Это началось еще в раннем детстве, в детском санатории Поповка под Звенигородом - сколько мне было тогда, лет пять? Помню, как я мучительно тосковал, брошенный на много дней в мир чужих мне детей, в лучшем случае равнодушных к моим тайным страданиям, но порою жестоких, необузданных, открыто враждебных. Как я упрашивал родителей, когда они изредка приезжали ко мне, забрать меня отсюда; родной дом в моих воспоминаниях становился поистине утраченным раем. И как они утешали меня, просили потерпеть, обещали приехать за мной, когда сами они вернутся из какой-то поездки. И так было всегда - в армии, потом в лагере. Постепенно душа обрастала все более грубой кожей, становилась все менее чувствительной, все более выносливой. Я научился терпеть и ждать. Но всегда, даже вдали от матери, даже разлученный с ней на годы, я знал, помнил - она есть, она думает обо мне, как я думаю о ней, мы вместе, мы едины даже разделенные пространством и временем. Я не мог представить свою жизнь без нее. И когда из Москвы пришла от сестры телеграмма о том, что мама в тяжелом состоянии, я не мог поверить тому, что надвигалось. Это просто было вне моего сознания. Теперь это трудно объяснить. Было в этом что-то иррациональное. Я не хотел вспомнить о том, что у мамы это - второй инсульт, что ей, через месяц, восемьдесят лет. Нет, мама никогда не умрет, она будет всегда. Не высказанное, это звучало в глубине моего существа, непрерывно, как удары сердца.

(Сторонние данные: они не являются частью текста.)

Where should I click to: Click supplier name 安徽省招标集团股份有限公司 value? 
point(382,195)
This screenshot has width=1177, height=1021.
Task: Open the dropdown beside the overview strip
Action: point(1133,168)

И вот ее нет. Как же мне удается жить без нее, без которой я не мог представить себе свою жизнь? Может быть, это потому, что я по-прежнему чувствую: она где-то здесь, рядом, жизнь моя проходит перед ее глазами, мы по-прежнему вместе. И всего сильнее переживается это ощущение в самые тяжелые минуты моей жизни.

Ее смерть была моим вторым рождением.

...Когда родилась моя дочь, - мама была еще жива, - я назвал ее самым дорогим мне женским именем - Елена. Именем моей матери - Елены Иосифовны. А когда, спустя тридцать лет, уже здесь, в Австралии, родился наш сын, мы дали ему имя моего отца - Рафаила Михайловича Кабо. Это имя передавалось в его роду из поколения в поколение - ведь и дедушку звали Михаил Рафаилович.

Лена и Ральфи. Пусть это только земное отражение того вечного, что живет в наших душах.